**Document segment**
2. The HKSAR Exercises a High Degree of Autonomy in Accordance with the Law
After the establishment of the HKSAR, the previous capitalist system and way of life remain unchanged in Hong Kong, and existing laws remain basically unchanged. Adhering to the law, the HKSAR protects the right of ownership of private property, maintains the status of Hong Kong as a free port and a separate customs territory, maintains independent finances, practices an independent taxation system, and formulates its own policies regarding trade, finance, education, science, culture, public health and sports. In accordance with the Basic Law of the HKSAR and the decision of the NPC Standing Committee on handling the laws previously practiced in Hong Kong, the laws previously in force in Hong Kong, that is, the common law, rules of equity, ordinances, subordinate legislation and customary law are maintained, except for any that contravene the Basic Law and are subject to any amendment by the legislature of the HKSAR. On this basis, the HKSAR exercises a high degree of autonomy, and fully exercises its administrative, legislative and independent judicial power, including that of final adjudication.
The chief executive of the HKSAR is the head of the Special Administrative Region. He/she represents the HKSAR and is accountable to both the Central People's Government and the HKSAR. The chief executive is also the head of the government of the Special Administrative Region, and exercises powers and functions conferred by the Basic Law, such as leading the government of the region and being responsible for the implementation of the Basic Law. While exercising his/her powers and functions, the chief executive shall implement the directives issued by the Central People's Government in respect of the relevant matters provided for in the Basic Law of the HKSAR. The government of the HKSAR is composed of permanent residents of Hong Kong in accordance with the relevant provisions of the Basic Law, with a Department of Administration, a Department of Finance, a Department of Justice, and various bureaus, divisions and commissions to exercise powers and functions such as formulating and implementing policies and conducting administrative affairs, as prescribed by the Basic Law. The HKSAR enjoys administrative power in a wide range of areas, including the economy, education, science, culture, sports, religion, social services, public order, and control of entry and exit of the region. In addition, the HKSAR conducts external affairs as authorized by the Central People's Government.

(Records of locating words and elements)
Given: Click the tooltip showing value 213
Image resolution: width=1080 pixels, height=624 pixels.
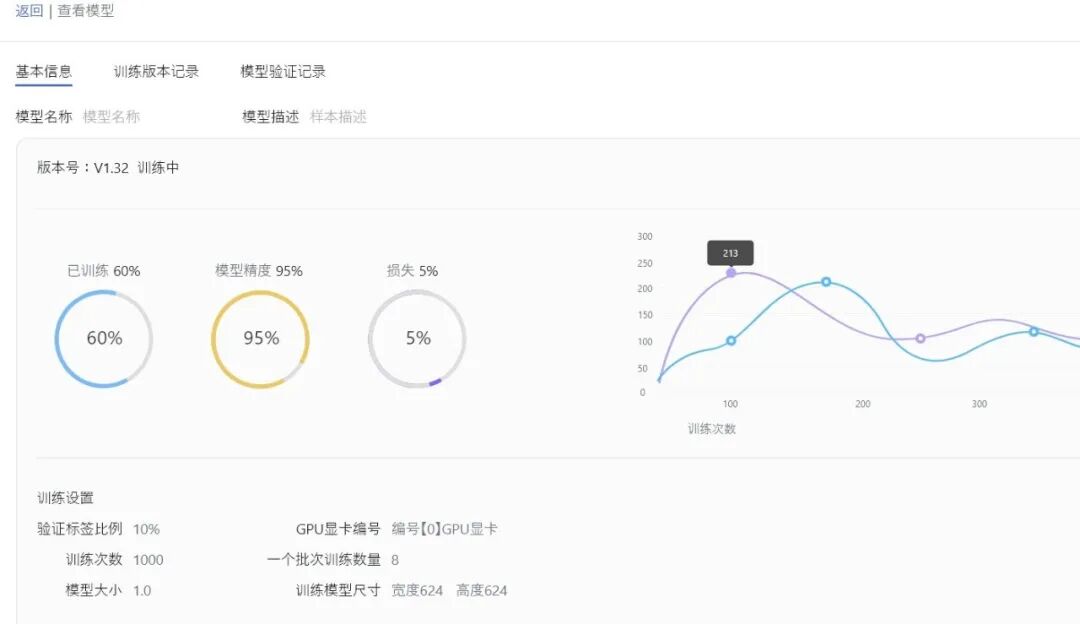Looking at the screenshot, I should 730,253.
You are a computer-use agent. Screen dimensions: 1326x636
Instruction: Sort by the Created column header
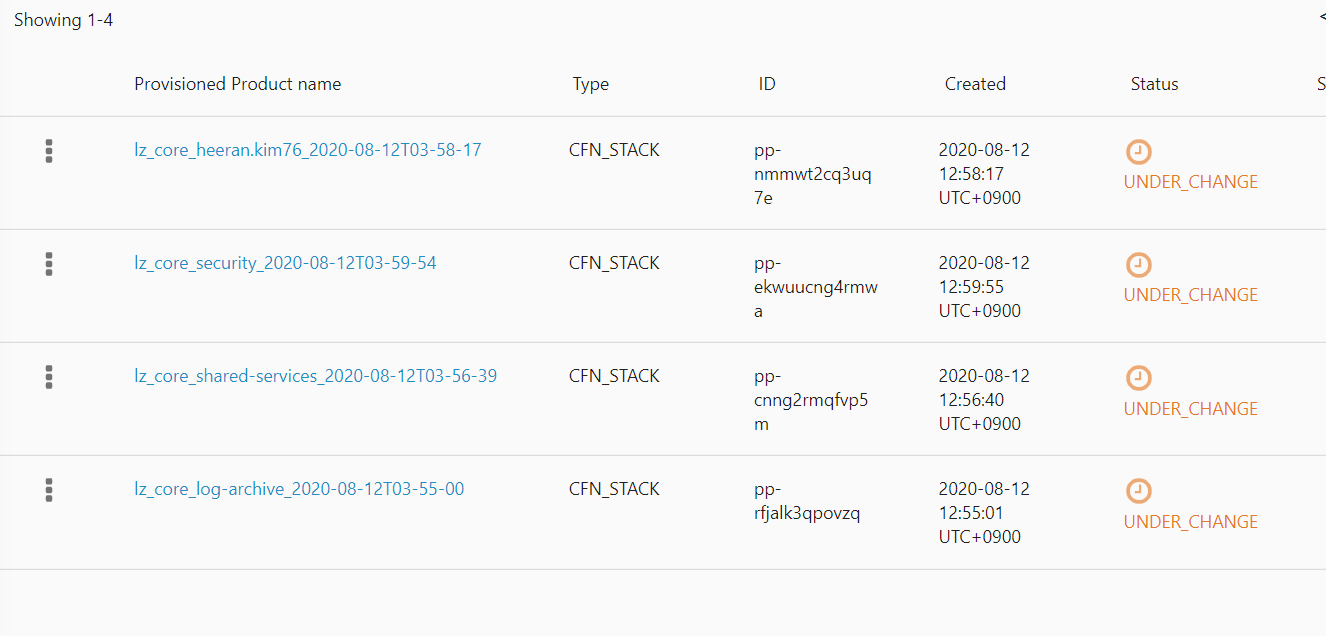coord(975,84)
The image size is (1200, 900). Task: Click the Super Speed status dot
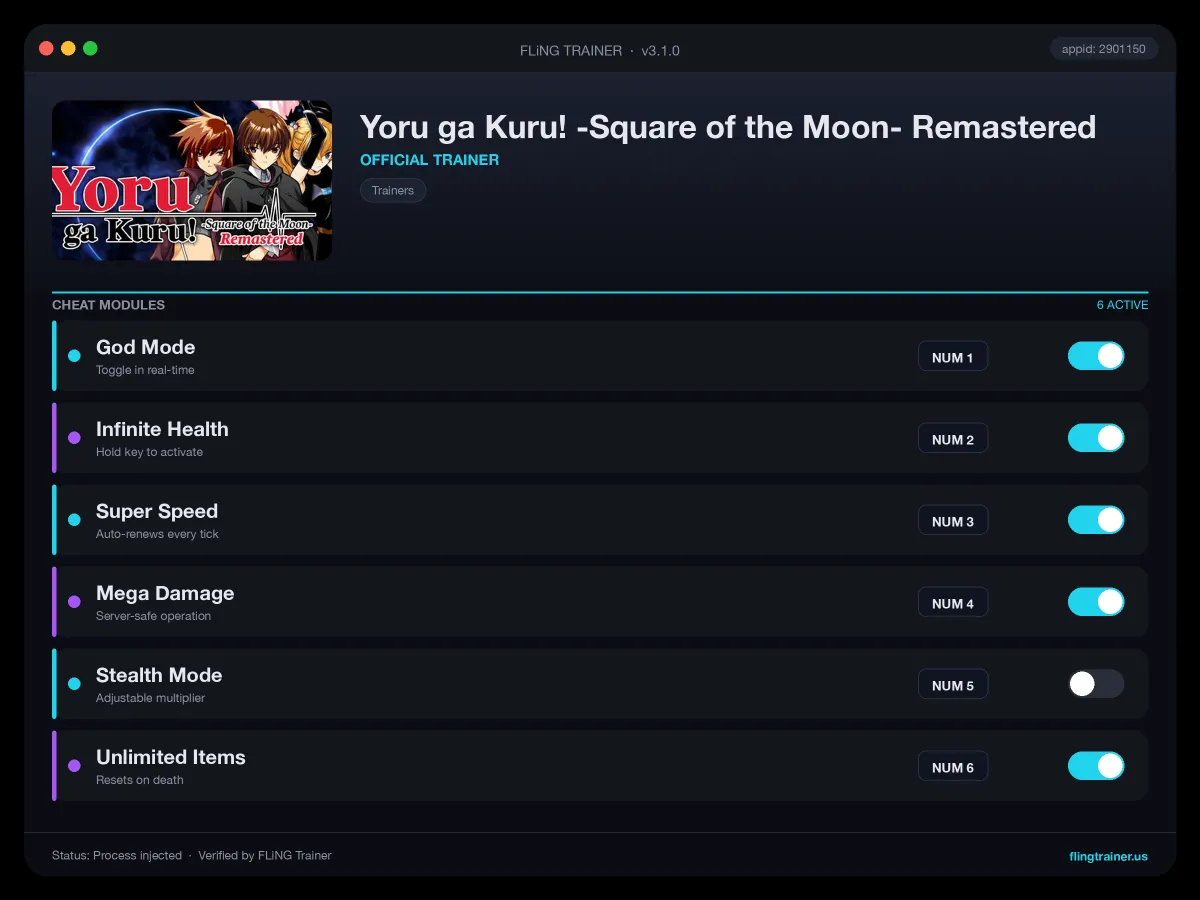(74, 520)
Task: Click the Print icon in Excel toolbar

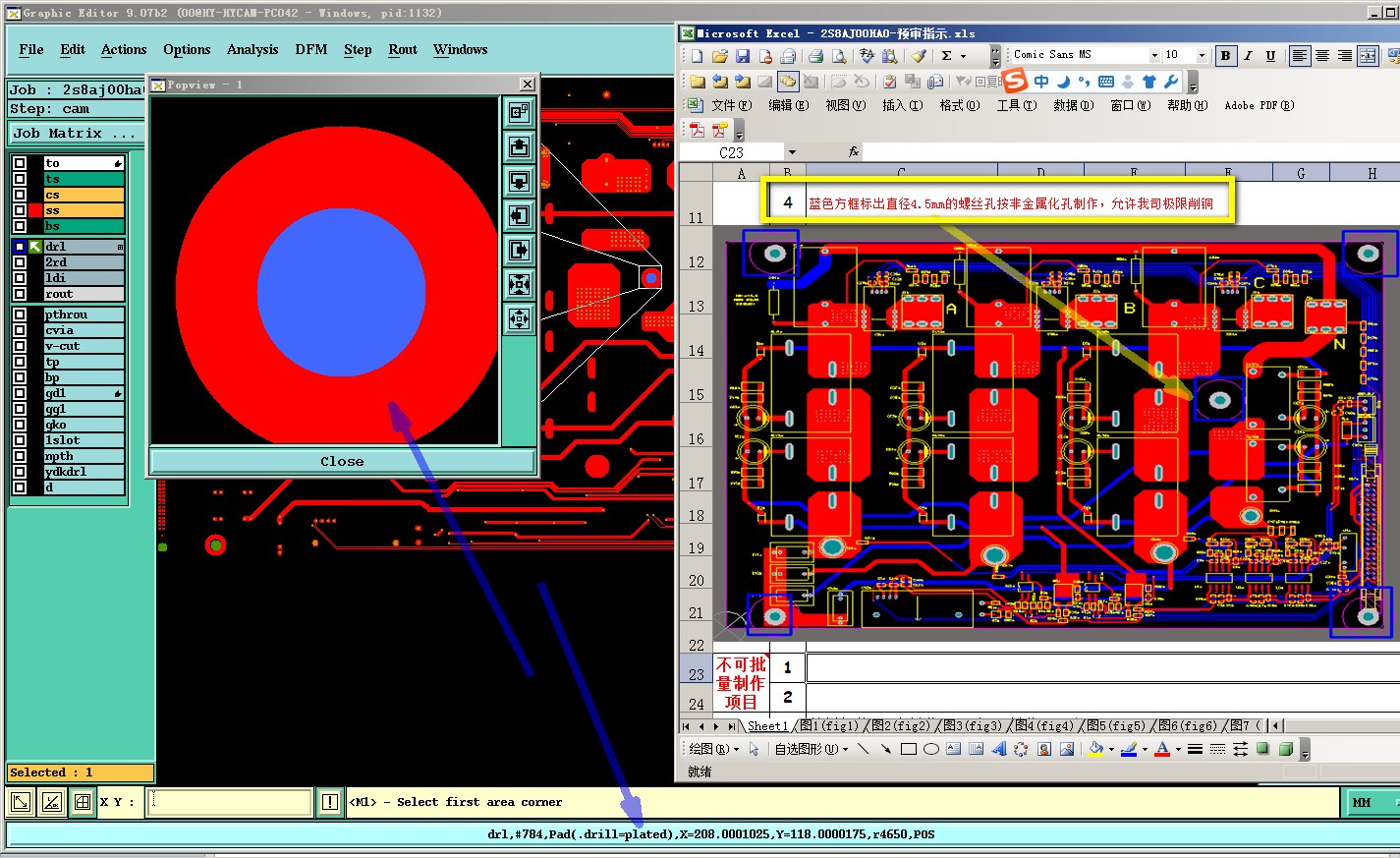Action: pos(816,56)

**Problem set**
1/ List the kinds of law, previously in force in Hong Kong, that the passage on Hong Kong's autonomy says are maintained.
2/ Continue the passage on Hong Kong's autonomy from its last sentence.

**Exercise results**
1/ The common law, rules of equity, ordinances, subordinate legislation and customary law.

2/
The Legislative Council of the HKSAR is the legislature of the HKSAR. It is formed by election, and exercises the following powers and functions in accordance with the Basic Law: enacting, amending or repealing laws in accordance with the provisions of the Basic Law and legal procedures; examining and approving budgets introduced by the government, and approving taxation and public expenditure, among others. The HKSAR enjoys legislative power in a wide range of areas, and is empowered to formulate laws relating to civil, criminal and commercial affairs, as well as judicial proceedings, for application in the region in accordance with the Basic Law. The laws drawn up by the Legislative Council of the HKSAR must be reported to the NPC Standing Committee for the record. If the NPC Standing Committee, after consulting the Committee for the Basic Law of the HKSAR, considers that any law enacted by the legislature of the region is not in conformity with the provisions of the Basic Law regarding affairs within the responsibility of the central leadership or regarding the relationship between the central leadership and the region, the Standing Committee may return the law in question but shall not amend it. Any law returned by the NPC Standing Committee is immediately invalidated.
The courts of the HKSAR at all levels are the judiciary of the region, exercising the judicial power of the region. After the establishment of the HKSAR, the Court of Final Appeal was established to exercise the power of final adjudication in the region. The judicial system previously practiced in Hong Kong is maintained except for those changes consequent upon the establishment of the Court of Final Appeal. The common law and relevant judicial principles and systems previously practiced in Hong Kong, including the principle of independent adjudication, the principle of following precedents, and the jury system, continue to apply. The courts of the HKSAR have no jurisdiction over acts of state such as defense and foreign affairs. They have jurisdiction over all civil and criminal cases in the region, except that the restrictions on their jurisdiction imposed by the legal system and principles previously in force in Hong Kong are maintained. When adjudicating cases, the courts of the HKSAR may refer to precedents of other common law jurisdictions, and the Court of Final Appeal may as required invite judges from other common law jurisdictions to sit in the Court of Final Appeal.